**Task prompt**
Extend the passage on the two theories of why a warrant is required, starting after its final sentence.

**Given passage**
=======
Two Theories of Why a Warrant is Required

A matter of deep interest to court-watchers was not only whether warrant protection would be given to historical CSLI, but why. A key division on the Court continues to be between those who are comfortable with continuing to develop the sixty-year-old Katz “reasonable expectations of privacy” test, which determines whether something is a search on the basis of whether the person searched has had an “expectation of privacy” violated that “society is prepared to recognize as reasonable”; and those who prefer to examine the question of whether something is a search exclusively through a property-focused lens, to understand whether a “trespass” can be deemed to have occurred.  This particular opinion showcases that split, with the Court’s liberal Justices, plus Roberts, in the Katz camp, and Alito, Gorsuch, Kennedy and Thomas, in their different ways, in the property-rights camp. At Restore The Fourth, we don’t believe that either the Katz approach or the property-rights approach is wrong. Either can lead to a restoration of people’s privacy as against government searches and seizure; the debate on the Court between these camps has so far been immensely productive of increased protections.

Thomas dissents separately, he says, because in law, historical CSLI relating to Carpenter’s movements does not belong to him; if it does not belong to him, then it cannot be deemed a “paper or effect” of Carpenter’s; and therefore he cannot claim a violation of the Fourth Amendment with respect to him. The FCC does say that “to the extent that” CSLI should be considered property, it should be treated as the property of the customer, not the carrier. Thomas declares that this is “weak”, and Alito, in a dissent joined by Thomas, argues that the Founders did not envision a situation where the ordinary processes of requiring documents to be produced in a criminal proceeding (subpoena duces tecum) would be subject to the requirements of a warrant.

The difficulty with drawing originalist analogies is that you get to pick and choose the analogy. Thomas sketches out a situation where of course the Founders accepted that the Fourth Amendment would not be relevant to subpoenas of documents from third parties. He chooses not to sketch out a situation where the Founders are confronted by a warehouse, owned by a trading company, containing physical documents attesting to the minute-by-minute whereabouts of every resident of the American colonies, and accessible on a trivial showing by agents of the Crown. Had he chosen that analogy, then of course the Founders would have thought that the powers of the Crown over the colonials were thereby rendered excessive. Through choice of analogy, originalism sometimes risks becoming the same exercise in projection of contemporary assumptions over the Constitution that originalists decry.
=======
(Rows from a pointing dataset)

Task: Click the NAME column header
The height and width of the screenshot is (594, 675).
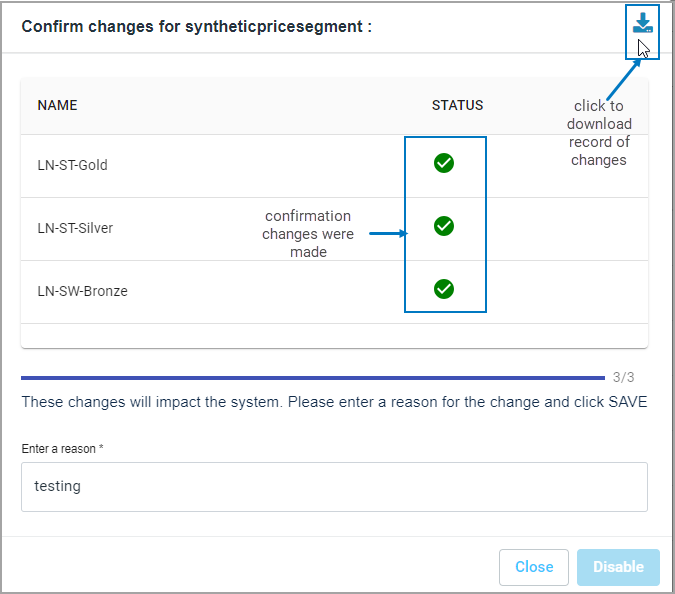Action: coord(57,105)
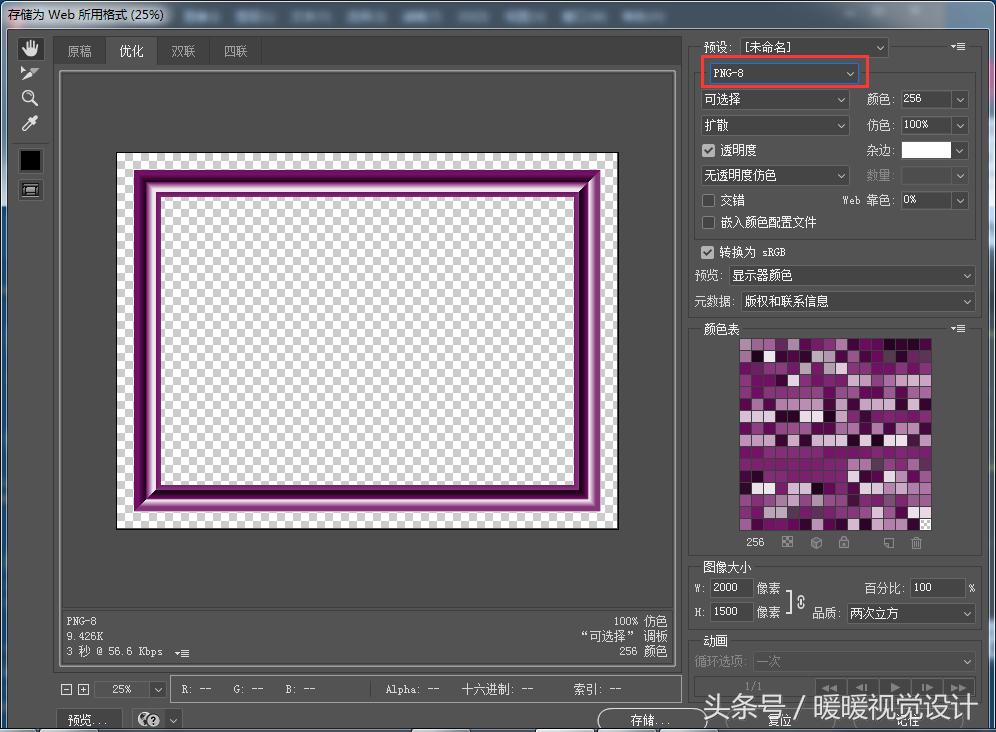Expand the 品质 resampling dropdown
996x732 pixels.
click(x=910, y=613)
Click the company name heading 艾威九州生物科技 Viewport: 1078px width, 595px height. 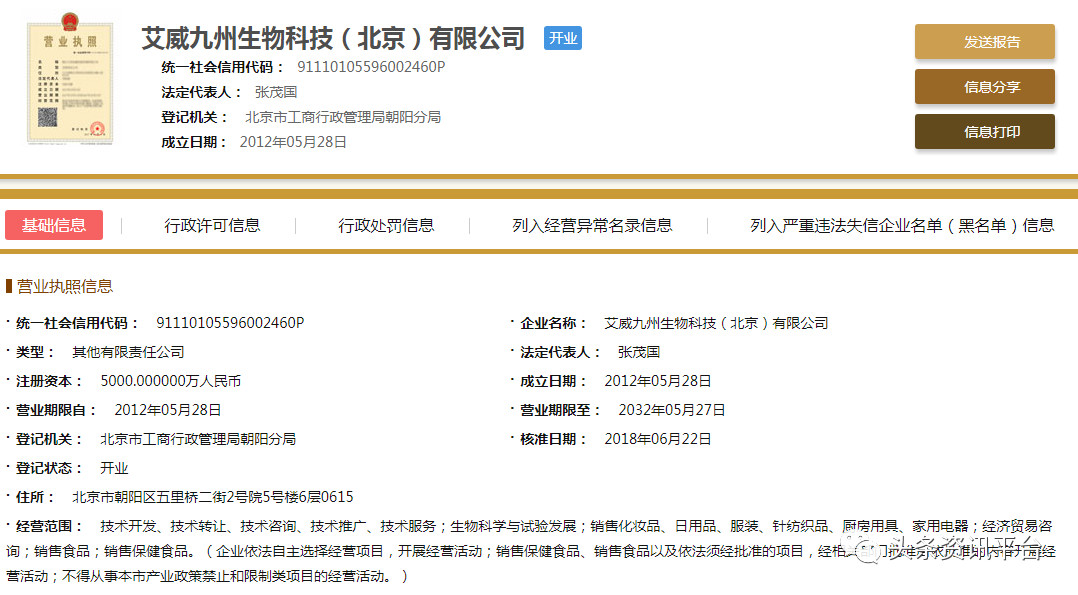333,39
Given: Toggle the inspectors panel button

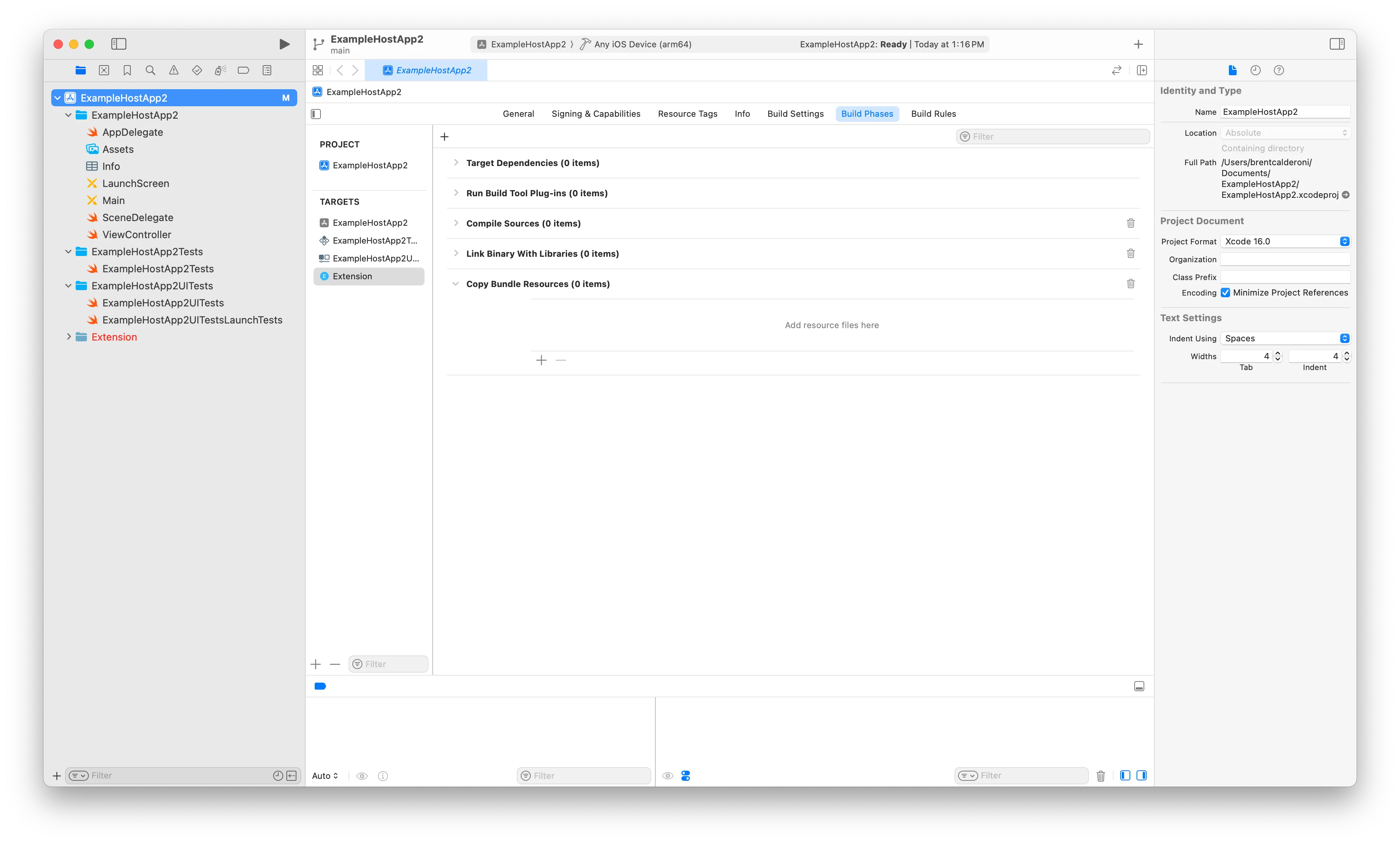Looking at the screenshot, I should [1337, 44].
=======
**Exercise answer**
We can see the difference in choice of analogy in the profound and interesting Gorsuch dissent. Gorsuch plainly and intelligently skewers the limitations of both a “king always wins” rule as envisioned by broad application of Smith and Miller, and the vagueness and plasticity of the majority opinion’s limiting language based on the Katz “reasonable expectation of privacy” test:

“At what point does access to electronic data amount to “arbitrary” authority? When does police surveillance become “too permeating”? And what sort of “obstacles” should judges “place” in law enforcement’s path when it does? We simply do not know.”

Gorsuch finds that Carpenter has, if not a full right to treat CSLI as his own property, then at least enough of a property interest for Fourth Amendment purposes that he can claim that his “papers or effects” were searched. Without entirely dismissing Katz, he charts out a method for applying a property-based theory of the Fourth Amendment whereby state legislatures’ efforts to protect people’s privacy in the data held about them by third parties could be construed by courts to create property rights in that data. He uses Ex parte Jackson (1878), a case relating to the privacy of letters sent via USPS, to indicate that there is some “constitutional floor” of protection in such records below which state laws cannot go, for example by declaring that they can be seized and searched at will. And, as he has done in prior opinions, he uses the eighteenth-century analogy of the duties of a bailee as a way of dealing with the problems caused by the third-party doctrine that would allow an originalist-minded Court to accept a property interest in both CSLI and in business records held by third parties more generally.

Evidently, Gorsuch’s Fourth Amendment analysis has not yet persuaded a substantial portion of the Court to join him; but just as Sotomayor’s innovative concurrence in Jones (2011) now underpins the majority opinion in Carpenter, it would not be surprising if Gorsuch’s theory of how the Fourth Amendment should develop in the light of technological change were to become significantly more influential in the years ahead.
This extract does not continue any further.